◆ TEXTE AFFICHÉ
□ □ □ □ □ □ □
Après quarante jours de convalescence en France,
Ould Abdel Aziz est, finalement, rentré le 24 novembre à Nouakchott… avant de
repartir, moins d’une semaine après, reprendre ses soins dans la capitale
française. Comme s’il mettait un point d’honneur à être présent le jour de la
fête de l’Indépendance. Pour faire taire l’opposition qui criait à la vacance
du pouvoir et rassurer des partisans qui ne vendaient pas chère de sa peau.
Leur chef de file, l’UPR, le parti qu’il a pourtant fondé de rien, multipliait,
certes, les communiqués et les réunions, pour tenter d’entretenir la flamme, mais,
en l’absence du chef, le ressort semblait cassé. Ce n’était pas la grande
affluence, dans les commissions chargées de maintenir les populations en haleine
d’un accueil toujours annoncé comme incessamment et invariablement reporté. Certains se
faisaient porter pâles, pour ne pas assister aux réunions. Ce n’est qu’après
l’apparition du président avec son médecin, puis à l’Elysée, que tout le monde
a rappliqué, dare-dare, pour ne pas être en reste. Ce fut alors la classique effusion
de sentiments, de slogans et de banderoles, pour souhaiter la bienvenue au
Rectificateur enfin rectifié, remercier Allah pour sa guérison, lui souhaiter
bonne santé et longue vie, le tout sur fond de photos géantes. On se serait cru
aisément en Irak ou en Syrie, au plus fort des régimes de Saddam ou d’Assad,
lorsque le culte de la personnalité était poussé à son paroxysme. Notre
président, imbu de lui-même et croyant fermement en sa mission de sauveur,
devait se délecter, en son for intérieur, de tant de « sincérité »
□ □ □ □ □ □ □
◆ VOTRE TÂCHE
Reprenez le texte sur le retour d'Ould Abdel Aziz à Nouakchott et écrivez la suite.

◆ DONNÉES AFFICHÉES
□ □ □ □ □ □ □
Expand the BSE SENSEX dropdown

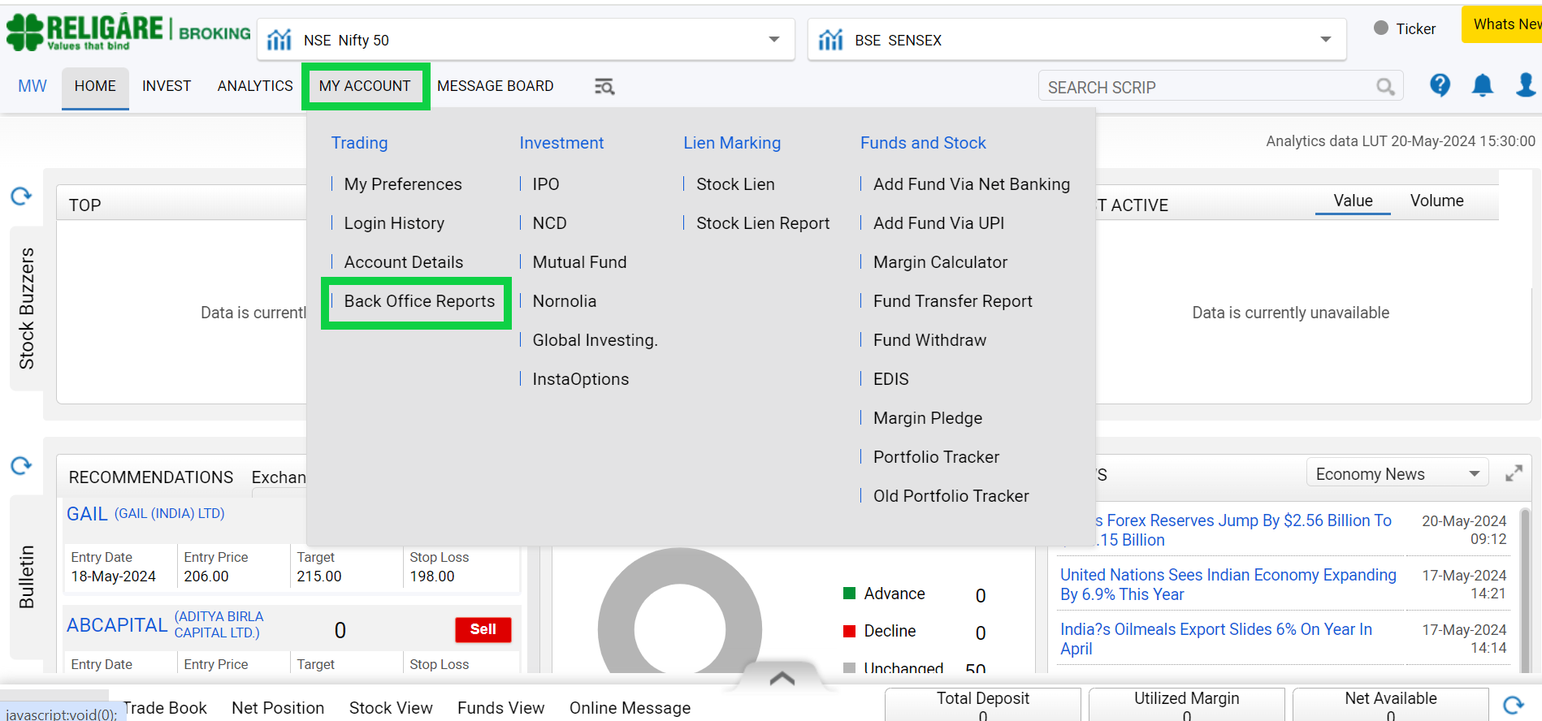tap(1325, 40)
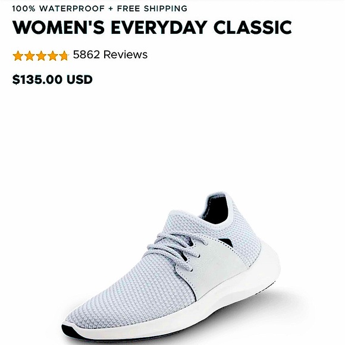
□ □ □ □ □ □ □
◆ VOTRE RÉPONSE
exhibée par ceux-là mêmes qu’il fustige à la moindre occasion. La secousse
qu’il vient de subir l’aurait-elle changé au point qu’il se prenne, désormais,
pour le guide sans lequel son peuple bédouin
reviendrait au temps des ténèbres ? A l’écouter, lors de la mini-conférence
de presse qu’il a animée, jeudi soir, on n’en serait pas loin. Sans la
Rectification d’août 2008, le pays ne serait plus là. Pfuitt ! Parti en
fumée, sous l’effet conjuguée des prédateurs et des terroristes ! Avec
lui, les voleurs sont sevrés et les islamistes boutés hors du territoire. Le
tout enrobé dans l’éternelle litanie : la situation économique n’a jamais
été aussi bonne, les réserves en devises atteignent des records, les frontières
sont sécurisées. Mais pas un mot sur le chômage qui fait des ravages, sur le
népotisme érigé en système, sur les institutions frappées de forclusion. Pire,
il a évoqué les attaques contre un homme politique et un journaliste sans les
condamner ouvertement, se contentant de dire qu’il est, lui-même, l’objet de
quotidiennes attaques verbales. Il a, peut-être, oublié qu’il est président
d’un pays prétendu démocratique et peut, de ce fait, être attaqué de partout.
Tout comme il a oublié que l’ITS (Impôt sur les Traitements et Salaires) ne
peut pas être supprimé, que le bac de physique-chimie n’existe pas et que le
parti Al Moustaghbel a été reconnu, de fait.
Mais ce serait trop demander, à un convalescent, de
tout retenir. Surtout que, dans une vie antérieure, il était militaire.
Laissons-le se rétablir le temps qu’il faut. Et plus, affinités obligent :
il a déjà passé quarante jours hors du pays et celui-ci ne s’en est porté que mieux.
Au moins, le prix du gasoil n’a pas augmenté, durant cette période. Pourvu que
ça dure !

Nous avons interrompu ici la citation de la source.